Hbase的基础知识入门

文章目录

  • 关于分布式数据库HBase的理解
    • HDFS与HBase的关联
    • HBase与传统的关系数据库的区别主要体现在以下几个方面:
    • BigTable
      • 时间戳
    • HBase
      • 数据模型概述
      • 功能组件
      • HBase数据的访问
      • 系统架构
      • 用户读写数据
      • 缓存的刷新
      • HLog工作原理

关于分布式数据库HBase的理解

##概述
HBase是分布式可拓展的NOSQL数据库。提供对半结构化、结构化、以及非机构画大数据的实时读写和随机访问能力。是Google BigData的开源实现。

HDFS与HBase的关联

  • HDFS实现了一个分布式的文件系统,虽然这个文件系统可以以分布和可扩展的方式有效存储海重数据,但文件系统缺少结构化半结构化数据的存储管理和访问能力,而且其编程接口对于很多应用来说还是太底层了,所以需要一些数据库来管理数据。
  • HBase之于HDFS就是数据库之于文件系统。

HBase与传统的关系数据库的区别主要体现在以下几个方面:

(1)数据类型:关系数据库采用关系模型,具有丰富的数据类型和存储方式,HBase则采用了更加简单的数据模型,它把数据存储为未经解释的字符串。

(2)数据操作:关系数据库中包含了丰富的操作,其中会涉及复杂的多表连接。HBase操作则不存在复杂的表与表之间的关系,只有简单的插入、查询、删除、清空等,因为HBase在设计上就避免了复杂的表和表之间的关系。

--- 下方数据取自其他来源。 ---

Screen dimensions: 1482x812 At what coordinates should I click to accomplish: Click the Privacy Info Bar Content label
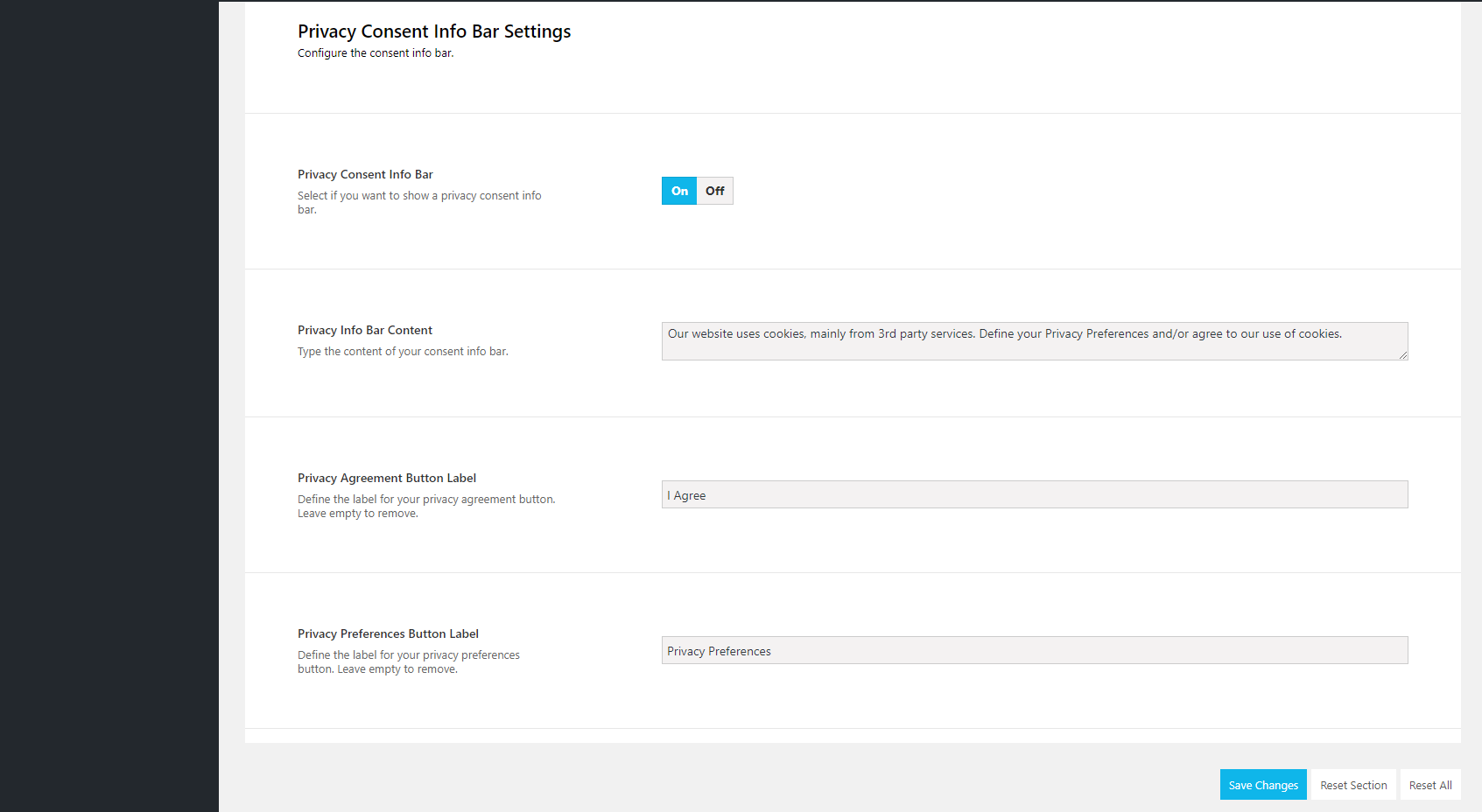[364, 331]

(3)存储模式:关系数据库是基于行模式存储的。HBase是基于列存储的,每个列族都由几个文件保存,不同列族的文件是分离的。

(4)数据索引:关系数据库通常可以针对不同列构建复杂的多个索引,以提高数据访问性能。HBase 只有一个索引一行键,通过巧妙的设计,HBase中的所有访问方法,或者通过行键访问,或者通过行键扫描,从而使得整个系统不会慢下来

(5)数据维护:在关系数据库中,更新操作会用最新的当前值去替换记录中原来的旧值,旧值被覆盖后就不会存在。而在HBase中执行更新操作时,并不会删除数据旧的版本,而是生成-一个新的版本,旧有的版本仍然保留

(6)可伸缩性:关系数据库很难实现横向扩展,纵向扩展的空间也比较有限。相反,HBase和Big Table这些分布式数据库就是为了实现灵活的水平扩展而开发的,能够轻易地通过在集群中增加或者减少硬件数量来实现性能的伸缩

BigTable

  1. Bigtable是一个分布式多维映射表,表中的数据通过一个行关键字(Row Key)、-一个列关键字(Column Key)以及-一个时间戳(Time Stamp)进行索引
  2. Bigtable对存储在其中的数据不做任何解析,一律看做字符串
  3. Bigtable的存储逻辑可以表示为:(row:string,column:string,time:int64)->string

Bigtable的行关键字可以是任意的字符串,但是大小不能超过64KB.

Bigtable和传统的关系型数据库有很大不同,它不支持般意义上的事务,但能保证对于行的读写操作具有原子性(Atomic)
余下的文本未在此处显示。